Vous ne pouvez pas imaginer combien les mélodies m’ont aidé à avancer à l’opéra, et l’importance qu’elles ont dans ma vie. C’est grâce à ce CD Erdmann que j’ai compris que ma voix évoluait vers le baryton. Je chante avec Elitsa des mélodies, Lieder et songs dans plusieurs pays, c’est un grand bonheur pour nous deux. Le temps des mélodies, où les chanteurs faisaient 90 récitals par an, est révolu. Aujourd’hui, on donne plutôt en moyenne dix concerts par an, et moi environ cinq. Ceux qui en font plus sont des exceptions. Chaque programme est différent et demande beaucoup de travail, mais en chantant avec Elitsa (qui est par ailleurs mon épouse), je sais ce que je fais, comment je le fais, je sais ce à quoi elle pense, nous sommes unis. Faire de la musique uniquement avec Elitsa, ce n’est pas une question de fidélité. C’est juste très pratique, car nous pouvons beaucoup plus travailler ensemble, et nous avons une admiration pour notre palette mutuelle. Elitsa a déjà pas mal joué avec d’autres chanteurs. Moi, j’ai encore peu chanté avec d’autres pianistes, mais je pourrais volontiers le faire.

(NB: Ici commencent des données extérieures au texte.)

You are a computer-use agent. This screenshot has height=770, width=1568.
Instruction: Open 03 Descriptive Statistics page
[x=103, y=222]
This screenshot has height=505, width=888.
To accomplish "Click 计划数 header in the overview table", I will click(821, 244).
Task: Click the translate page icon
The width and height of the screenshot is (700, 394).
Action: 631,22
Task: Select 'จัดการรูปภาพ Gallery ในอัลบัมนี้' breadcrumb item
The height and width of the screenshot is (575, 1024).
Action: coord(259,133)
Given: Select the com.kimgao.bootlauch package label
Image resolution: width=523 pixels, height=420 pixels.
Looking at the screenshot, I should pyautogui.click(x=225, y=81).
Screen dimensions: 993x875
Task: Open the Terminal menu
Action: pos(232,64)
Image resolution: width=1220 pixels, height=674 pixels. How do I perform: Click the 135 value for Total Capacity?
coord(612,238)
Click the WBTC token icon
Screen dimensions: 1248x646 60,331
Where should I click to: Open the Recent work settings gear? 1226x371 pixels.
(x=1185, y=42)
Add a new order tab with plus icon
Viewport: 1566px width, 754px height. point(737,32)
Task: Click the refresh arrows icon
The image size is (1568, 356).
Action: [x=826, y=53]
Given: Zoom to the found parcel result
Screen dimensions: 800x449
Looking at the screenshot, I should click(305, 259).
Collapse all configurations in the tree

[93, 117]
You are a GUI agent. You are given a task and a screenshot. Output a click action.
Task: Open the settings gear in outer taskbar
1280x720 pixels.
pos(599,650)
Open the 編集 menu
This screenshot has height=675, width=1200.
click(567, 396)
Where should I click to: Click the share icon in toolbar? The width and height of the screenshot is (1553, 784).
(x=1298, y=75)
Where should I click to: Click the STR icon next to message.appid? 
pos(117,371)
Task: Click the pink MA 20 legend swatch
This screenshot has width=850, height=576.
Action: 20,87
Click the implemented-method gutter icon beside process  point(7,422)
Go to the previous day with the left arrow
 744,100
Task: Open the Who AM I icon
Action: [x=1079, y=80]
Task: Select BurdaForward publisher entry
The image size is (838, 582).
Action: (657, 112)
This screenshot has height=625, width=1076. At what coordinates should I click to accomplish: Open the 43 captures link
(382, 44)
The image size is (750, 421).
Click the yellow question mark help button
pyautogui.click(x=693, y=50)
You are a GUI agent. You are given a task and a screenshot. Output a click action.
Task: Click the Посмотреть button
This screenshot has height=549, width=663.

Comment écrit-on une histoire à deux, pour les mélodies et les Lieder, alors que le cheminement semble moins continu que dans un travail à l’opéra ?
Au contraire, je considère les projets d’opéra plus ponctuels que mon travail avec Elitsa. Un grand rôle principal, comme Don Giovanni, dure moins d’une heure. Une soirée de mélodies, ça peut être bien plus. Et on est seul, sans costumes, sans décors, sans accessoires. On ne peut pas se cacher. Il n’y a que notre voix et celle de notre partenaire, au piano. Il faut réfléchir à la logique du texte et à la façon dont les phrases sont reliées, trouver les émotions associées. Sur des pièces énigmatiques comme le Voyage d’hiver de Schubert, il y a beaucoup de libertés d’interprétation. Je me chauffe très souvent avec des mélodies car elles obligent à rester très concentré. Je ne pourrais séparer les mélodies de l’opéra, même dans le niveau de préparation. Je ne saurais pas expliquer pourquoi j’aime tant les textes et matérialiser les mots auprès du public. Je suis né comme chanteur français à l’Opéra de Paris. En France, je ne conçois pas chanter des mélodies autrement qu’en français. Et je tiens à présenter ces paroles et ces pensées de la plus belle des manières. Je donne désormais beaucoup d’importance à la mélodie pour bien faire comprendre et recevoir le texte à l’opéra. Car au-delà d’être vu sur scène, il faut d’abord être entendu pour finalement être compris.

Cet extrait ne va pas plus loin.